Football’s power corridors have become the modern day equivalent of the Roman Coliseum. The crowds want more blood, more guts and more lives: scandal reigns. All of a sudden it is less about the spectacle and more a perverse look at the killing ground beneath us.Heads roll while the almighty emperors decide fate with a simple wagging of the thumb – only now, the emperor could be changing.

Saturday will see Blatter take to the stage for the first time since his unopposed victory in the race for the FIFA presidency.

The most slippery of plutocrats may still rule supreme over his organization, but cracks have appeared outside of it and trust is at an all time low.

Inside his cocoon, Blatter is in his element. Favor comes his way in spades from small associations who enjoy the frequent – if relatively paltry –amounts of money the Swiss dictator sends their way.

If proof were ever needed of his all reaching power within FIFA, one need only look at the brutal banishment of his former friend and ally Mohamed bin Hammam in the murkily transparent theater of FIFA.

Just a few months ago, bin Hammam was perhaps the second most powerful man in football. He delivered – through fair means or foul, almost certainly foul – the world’s biggest sporting event to one of the world’s smallest countries. He was in the hunt for the presidency of FIFA and had substantial backing from associations seeing him as the lesser of two evils.

After a week of medieval style butchery, bin Hammam’s career now lies in tatters.

But don’t cross Blatter in his own home. The speed and panache of Blatter’s execution of bin Hammam was as exhilarating as it was bloodthirsty. If anyone was in any doubt of Blatter’s sway within his own corridors, bin Hammam’s current position in football’s Siberia is the greatest example that no one swings it like Blatter.

Outside of his house, however, things are changing.

Football clubs – mainly the likes of Bayern Munich and Barcelona – basically football’s true powerbrokers and cash cows – are sick of the world’s governing bodies. FIFA’s ridiculously clownish sideshow has made a mockery of football over the world and their little brother – run by Blatter’s brilliantly talented but equally greasy protégé Michel Platini – UEFA could be the first to feel the brunt.

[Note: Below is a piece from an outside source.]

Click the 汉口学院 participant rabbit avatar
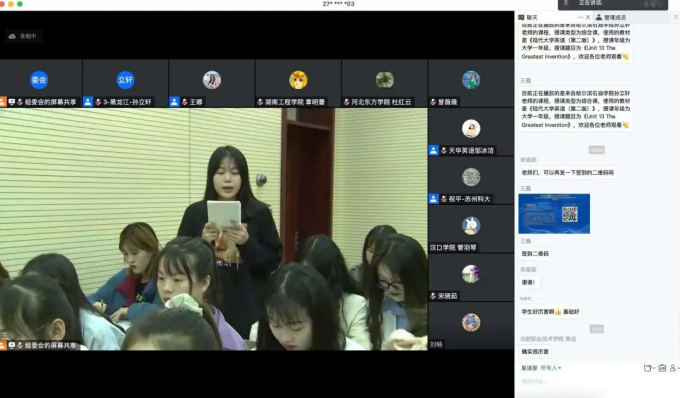The image size is (681, 398). coord(471,226)
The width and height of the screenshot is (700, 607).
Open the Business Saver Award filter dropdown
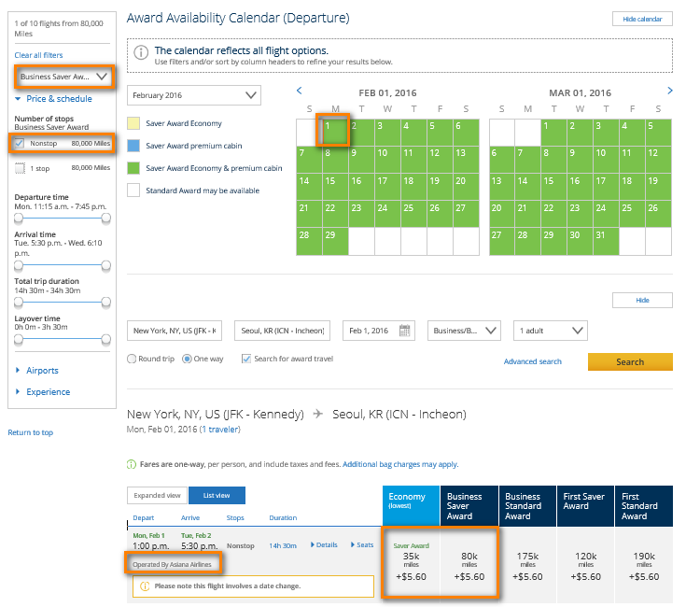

Much like the collective bargaining agreements in the NBA and the NFL, the European Clubs Association (ECA) had a revenue sharing agreement with UEFA and FIFA that decided where the money would go and where the clubs’ obligation lay.

Ironically, considering Blatter’s victory dance tomorrow in Rio when he pulls the balls out of the machine to decide the World Cup qualifiers, the deal runs out immediately after the 2014 championship ends. After that, the clubs will have no obligation to release players for international duty and can opt out of playing in the UEFA Champions League. In short, football’s greatest two tournaments will be eating baked beans out of a can alongside bin Hammam, keeping warm round a flaming trash can.

The clubs have voiced the idea of a European Super League. Although no details have been put in place – and ignoring the fact that it could simply be used as a bargaining chip to prize as much money from UEFA as possible – the idea is actually a worrying one. FIFA and UEFA may be stocked to the rafters with people you wouldn’t trust to tie your shoe laces, but neither are the clubs. One thing is for certain: The clubs will be looking out for themselves as much as FIFA and UEFA look after themselves.

A Super League will almost certainly turn into an extended boys’ club of football’s oldest establishments. Small clubs will be left outside in the cold and press their noses against the windows, while Manchester United and Real Madrid enjoy the home comforts of the world’s most lucrative competition. The metaphorical comfy armchairs and smoking jackets will be just as contemptible as FIFA’s bribing and money laundering, or perhaps more so.

If Blatter’s puppet Ethics Committee’s banishment of bin Hammam proved that he has the biggest stones in FIFA, the clubs are showing they have the biggest in football, and they’re not afraid to use them.

Whatever happens, the bloodshed will be the most exciting part.